EXERCISE PROMPT
Your answer should be the records below, written out exactly.

RECORD SET
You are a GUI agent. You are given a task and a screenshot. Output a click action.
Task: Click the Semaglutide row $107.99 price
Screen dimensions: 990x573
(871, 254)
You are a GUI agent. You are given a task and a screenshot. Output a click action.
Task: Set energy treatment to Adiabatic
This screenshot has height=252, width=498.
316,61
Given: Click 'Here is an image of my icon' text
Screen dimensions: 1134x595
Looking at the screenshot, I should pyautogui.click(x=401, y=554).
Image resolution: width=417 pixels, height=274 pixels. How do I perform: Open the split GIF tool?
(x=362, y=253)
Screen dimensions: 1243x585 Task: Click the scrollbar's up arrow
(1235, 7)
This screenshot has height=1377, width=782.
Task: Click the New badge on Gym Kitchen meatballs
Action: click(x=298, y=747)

TASK ANSWER
You are a GUI agent. You are given a task and a screenshot. Output a click action.
Task: Click the Semaglutide row $107.99 price
Screen dimensions: 990x573
(871, 254)
You are a GUI agent. You are given a task and a screenshot. Output a click action.
Task: Set energy treatment to Adiabatic
This screenshot has height=252, width=498.
316,61
Given: Click 'Here is an image of my icon' text
Screen dimensions: 1134x595
Looking at the screenshot, I should pyautogui.click(x=401, y=554).
Image resolution: width=417 pixels, height=274 pixels. How do I perform: Open the split GIF tool?
(x=362, y=253)
Screen dimensions: 1243x585 Task: Click the scrollbar's up arrow
(1235, 7)
This screenshot has height=1377, width=782.
Task: Click the New badge on Gym Kitchen meatballs
Action: click(x=298, y=747)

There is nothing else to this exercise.